- [What the task asks]: The copy should hold only the line containing "Instruction: Click Category" and the lines after it through the end of the material, each exact, with no pictures.

- [Supplied information]:
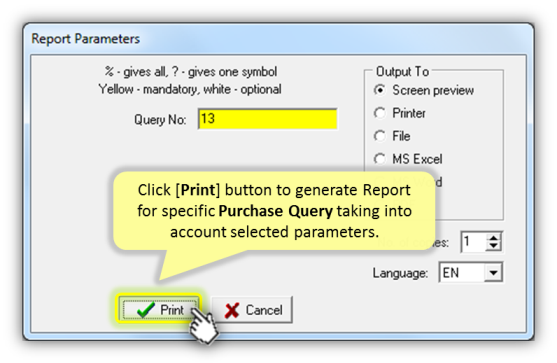Click the green checkmark Print button

pyautogui.click(x=158, y=309)
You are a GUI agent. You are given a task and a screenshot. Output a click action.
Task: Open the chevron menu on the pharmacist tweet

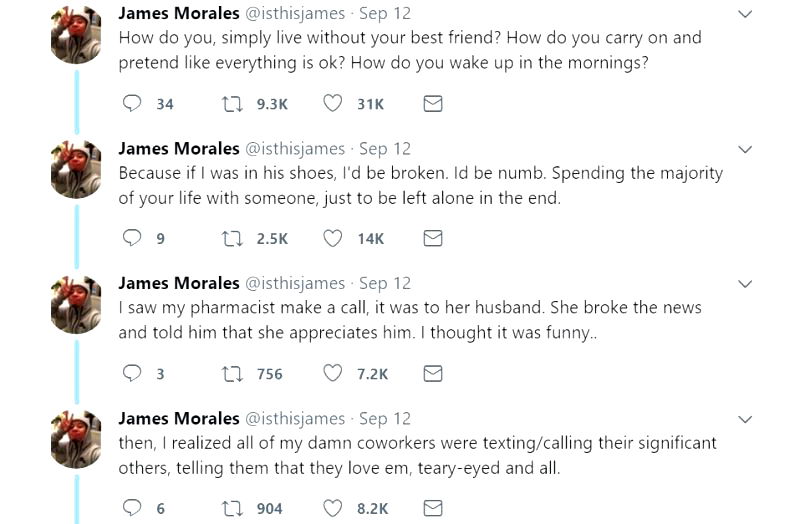coord(744,284)
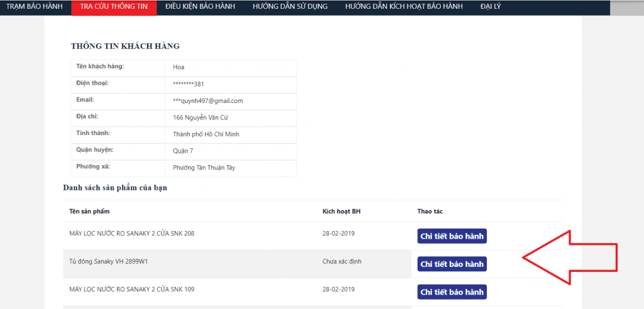
Task: Show warranty details for SNK 109 purifier
Action: coord(452,292)
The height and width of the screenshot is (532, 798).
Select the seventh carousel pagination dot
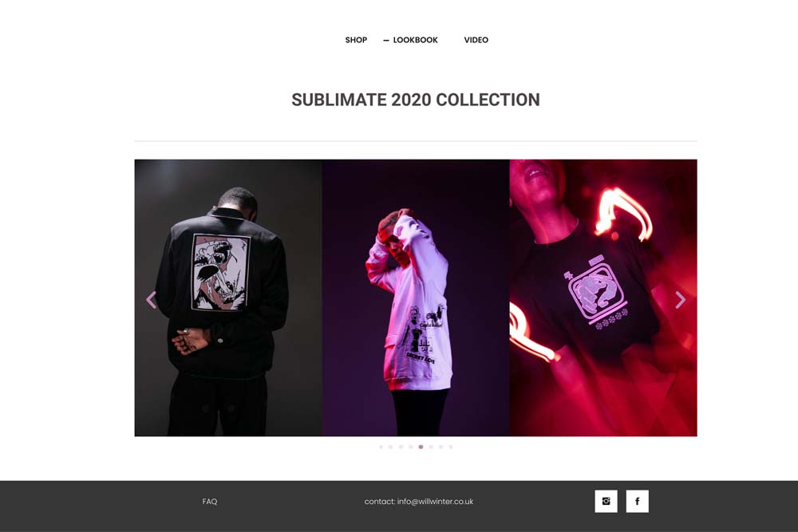(x=440, y=447)
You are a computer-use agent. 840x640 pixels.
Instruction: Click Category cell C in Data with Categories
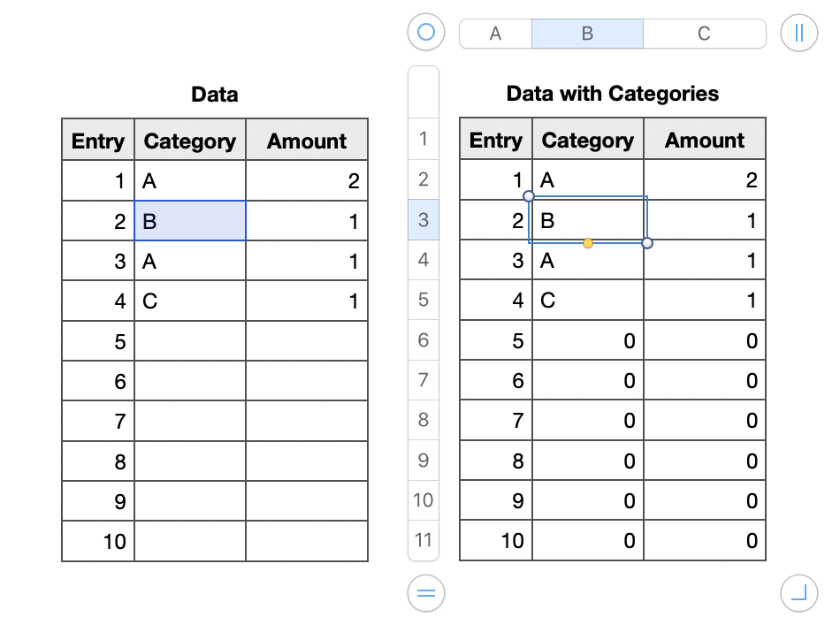click(x=588, y=301)
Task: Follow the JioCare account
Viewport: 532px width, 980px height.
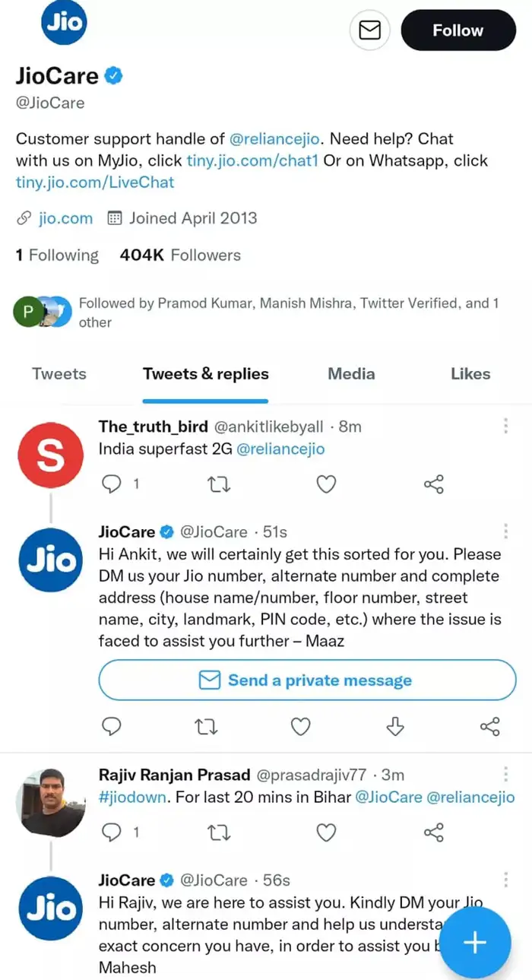Action: [x=458, y=30]
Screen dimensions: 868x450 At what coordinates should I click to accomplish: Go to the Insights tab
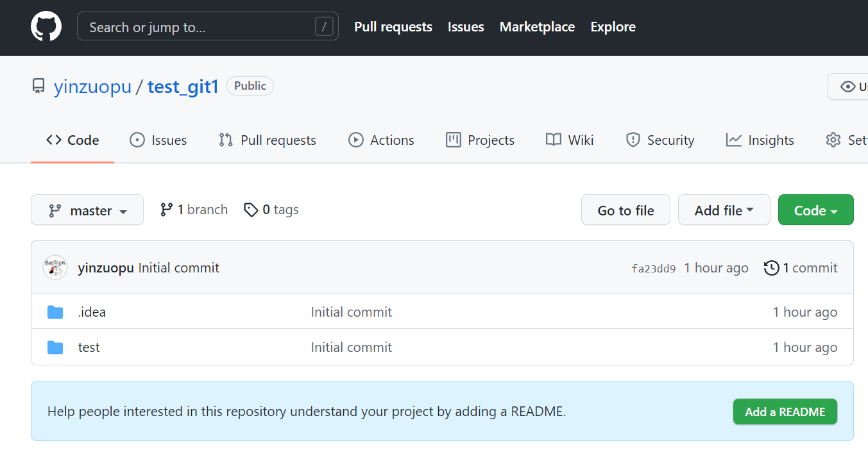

- [Solution to the problem]:
Instruction: Click Category cell C in Data with Categories
click(x=588, y=301)
Task: Follow the JioCare account
Viewport: 532px width, 980px height.
Action: [x=458, y=30]
Screen dimensions: 868x450 At what coordinates should I click to accomplish: Go to the Insights tab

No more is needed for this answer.